I’m not going to lie. By Tuesday of last week, I was already so tired that I was ready for a night in. But I managed to get tickets for Damien Rice back when it was a sold out show at the Spreckles Theater as a favor for my friend Shannon, so I was locked into reviewing it. And even though I was pretty exhausted, I figured a night out under the stars listening to some melancholy music accompanied by cello was almost as good as a night in on my couch. I’d spent a lot of time listening to O over the years, even if I hadn’t had a chance to pick up Rice’s new CD 9.
So Shannon picked me up and we headed over to SDSU. After scoring some sweet street parking, we wandered around the campus for a bit before finding the Open Air Theater. I haven’t been there since back in 2004 when I went to the FM94.9 Independence Jam, managed to miss half of Death Cab’s set, enjoyed Franz Ferdinand’s set, was thoroughly entranced by Muse’s set, and then left before the Yeah Yeah Yeah’s even finished. But we found the venue, ran into Heather yet again, then settled into our seats, which were good enough for us to not even try to abandon when Damien invited everyone to move down into the empty seats up front.

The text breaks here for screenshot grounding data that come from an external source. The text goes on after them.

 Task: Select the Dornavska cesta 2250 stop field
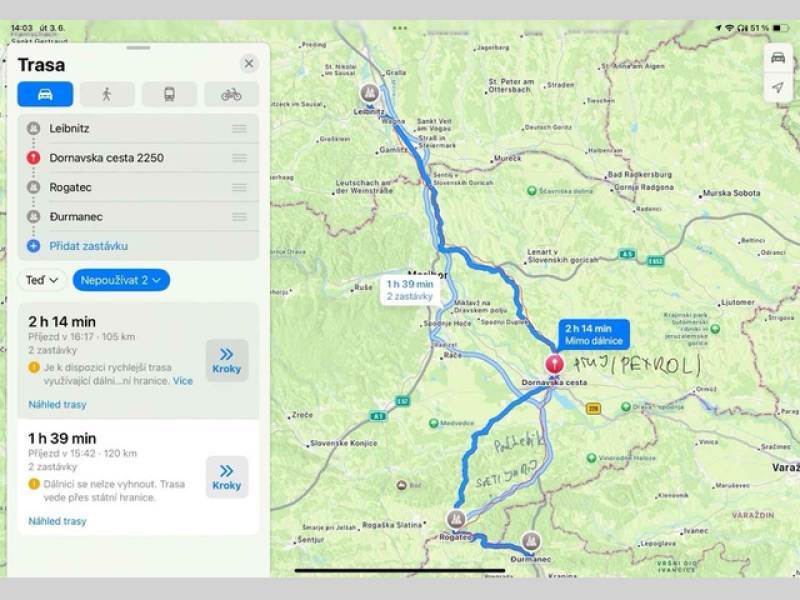[x=138, y=158]
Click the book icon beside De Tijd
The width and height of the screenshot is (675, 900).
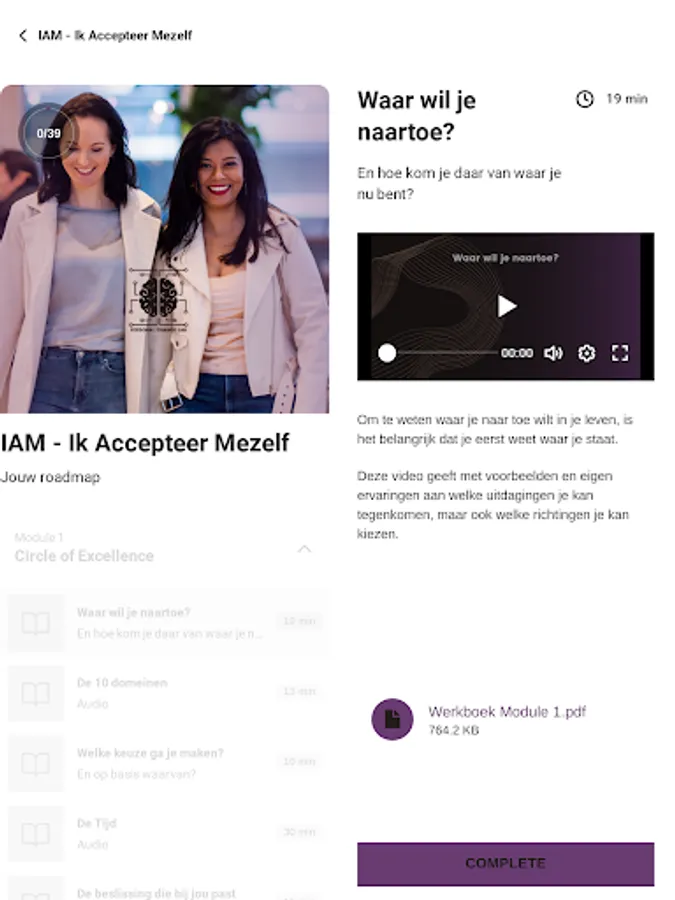point(36,834)
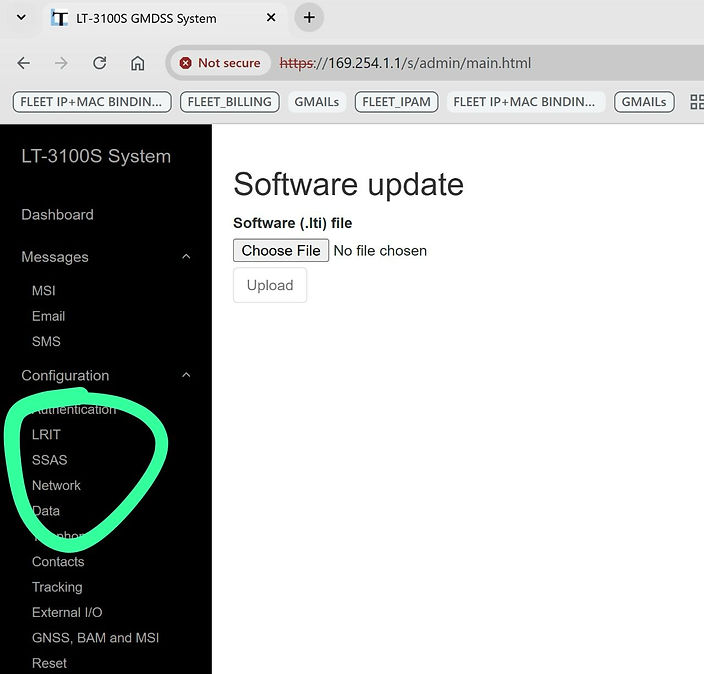Open the FLEET_IPAM bookmark
The width and height of the screenshot is (704, 674).
[x=396, y=101]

The first 5 songs were a mix of new songs from 9 (“9 Crimes,” “Coconut Skins,” “The Animals Were Gone”) and some older songs (“Baby Sister,” “Woman Like a Man”). “Woman Like a Man” was definitely a standout, with lyrics like ” You wanna get boned/You wanna get stoned/You wanna get a room like no-one else” contrasting with a sweet, innocent cello melody. The rest of the songs mixed in some of O‘s standouts, including “Cannonball,” “Volcanoes,” and “Older Chests.” In the midst of all this, the band decided to do a random improvised song, asking the audience for 3 chords (Am, G, C) and a subject (Rachel the newscaster). They actually ended up pulling “Rachel the newscaster” up on stage to perform a “news rap.” Naturally, the lyrics she came up with were a little disjointed – hell, if I were unexpectedly pulled up on stage in front of a bunch of people, I don’t even know if I’d be able to remember what my own name was. But it was really interesting to see the whole band come together so quickly on this jam, even while they switched up instruments. And watching Damien come up with lyrics and backing vocals was quite hilarious.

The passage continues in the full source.